I think the trick is to get your planting out at the start so you don't have to do that for thirty or forty years. You can come down to my place to have a look--we have some new trees planted at 10 x 16, and there is that much room around the trees. I put guards on them and graze sheep in there, so we haven't lost any of the farming at all. The sheep clean up all the weeds for us, until the trees start to get into production. A tree is not going to do any good for seven years anyway. If you close-plant them, at Year 10 you are sawing them out anyway. I couldn't see any benefit in close-planting.

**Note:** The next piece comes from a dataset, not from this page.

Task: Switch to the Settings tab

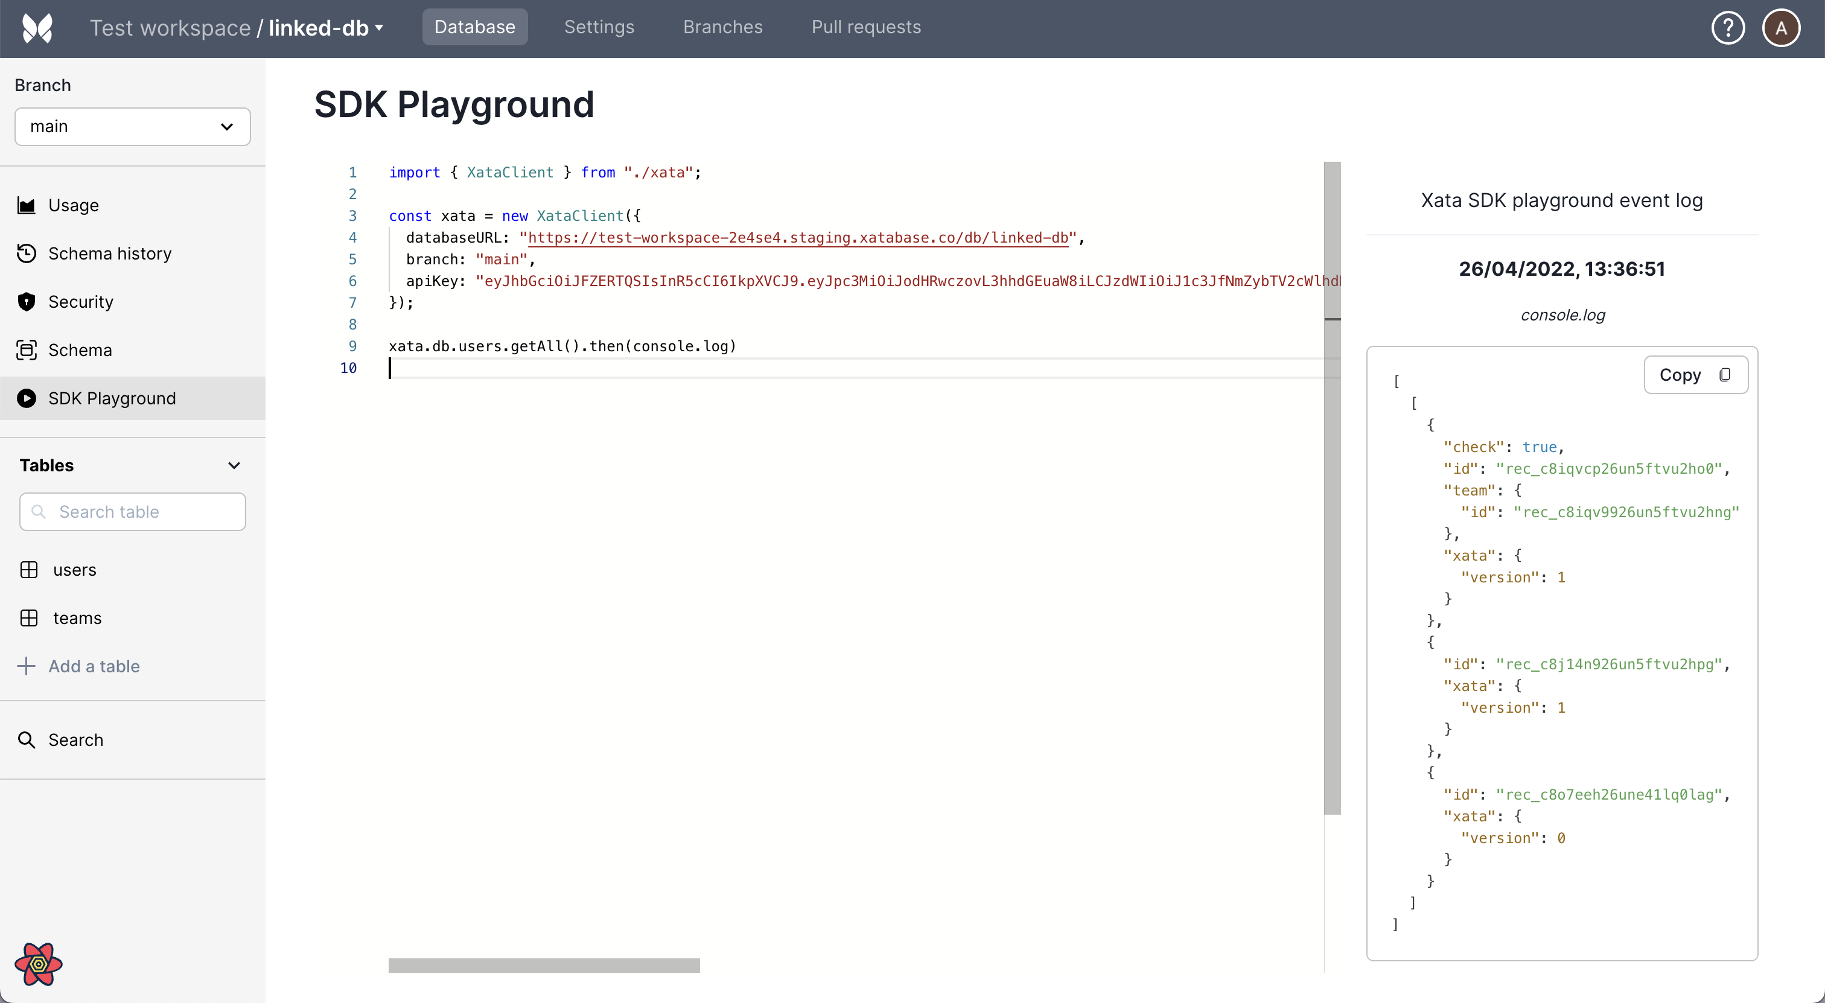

Marketing in Australia is not too bad. In WA it is reasonable. The price of pecan nut kernel is tied to the American dollar. They dictate the world price. You can't get any more than that. At Stahmann Farms they grow about 6 million pounds a year. They have it down to a fine art. They grow beautiful big nuts. They don't taste much. I think they are quite woody, force-grown. People who decorate cakes like them because of their size. Because they have all these nuts, they can set the price. We generally stay about $1 per kilo under their price, and we haven't been having any trouble. The price of pecans does go up and down. You will find that the lower the Australian dollar, the higher the price. When the Australian dollar gets high, the American growers will flood the market. This happened to us once: we lost all our customers in about a week, and we had all these nuts cracked. The only thing that saved us that year was that nobody would eat them. Why wouldn't they eat them? We found out that they were 2-year-old stock from America. They crossed the equator in an unrefrigerated boat, then they went into quarantine for six weeks at minus 50 degrees C. When they came out, you might as well have eaten a bit of cardboard. They went black within a week. After a few weeks, we started to get phone calls: "Have you got any nuts?" Hah! '"Of course, we have thousands of them, you rotters." We were offered $6.50 a kilo, and we wouldn't sell at that price.

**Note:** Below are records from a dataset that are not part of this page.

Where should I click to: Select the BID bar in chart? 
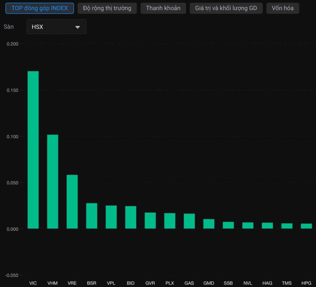[131, 217]
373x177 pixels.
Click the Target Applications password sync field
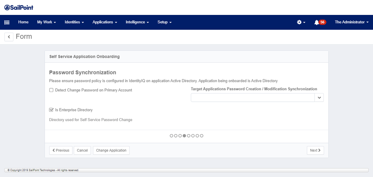tap(252, 97)
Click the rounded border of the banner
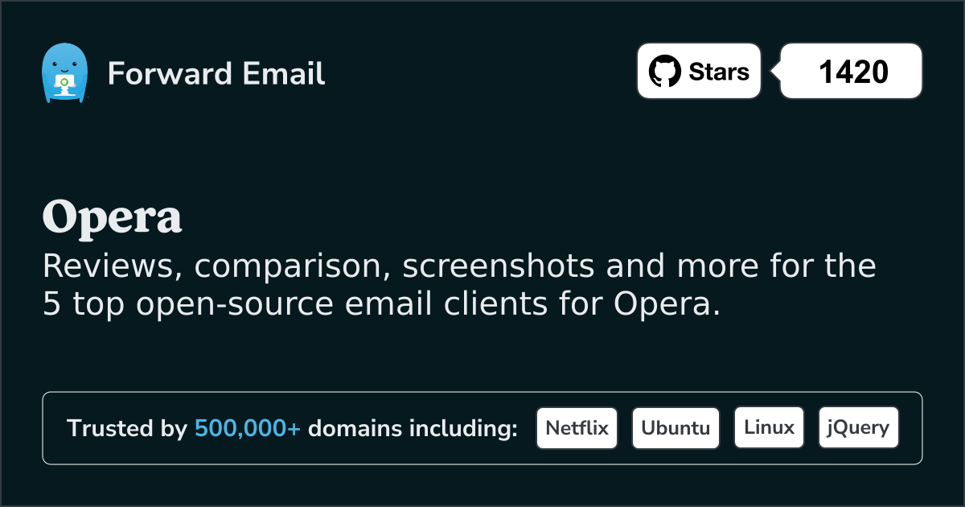 click(x=483, y=394)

Western Australia's market is about 80 tonne per year. The best we have done is 12 tonne. If we all start growing a lot of nuts and get over that, we will have to start thinking over east, or exporting it. Exporting, you have to send them to Europe, because Asia doesn't eat pecan nuts. Then you have to go through an exporter, you have to deal with exchange rates. Exporting to Europe is bad news, I think. There is no way we could ever export nuts to America. The growers over there are only getting 70 cents a pound. If you mentioned $12 per kilo over there they would pass out.

There are a lot of people in WA who don't eat pecan nuts. If we could get everyone to eat a kilo of nuts a year, that would be more than a million kilos of nuts. If you can grow a good nut, doesn't matter about size, if it is fresh, has a good colour, good taste, and get people to try them, guess what? They will eat pecan nuts. I got into trouble once because I sold a kilo bag to a woman I know in Jandakot. She was going home from work, got stuck in traffic. She nearly ate the whole bag, she never spoke to me for weeks after that. The oil in pecan nuts is low cholesterol.

A good crop of pecans is a tonne per acre, so that is 2.2 tonnes per hectare. At $5 per kilo in shell, that works out to $11,000 per hectare. You have to take into account biannual cropping, seasonal conditions, etc. It is very hard to average a tonne per acre per year. You might do better one year and not so well the next.

Pecans can be kept in a cool room for a year, both in shell and kernels. At room temperature, in the summer, they only last about a month. They gradually become darker and rancid. When they are very dark, they taste horrible. Pecans can be frozen: just put the kernels in the freezer and bring them out when you want them.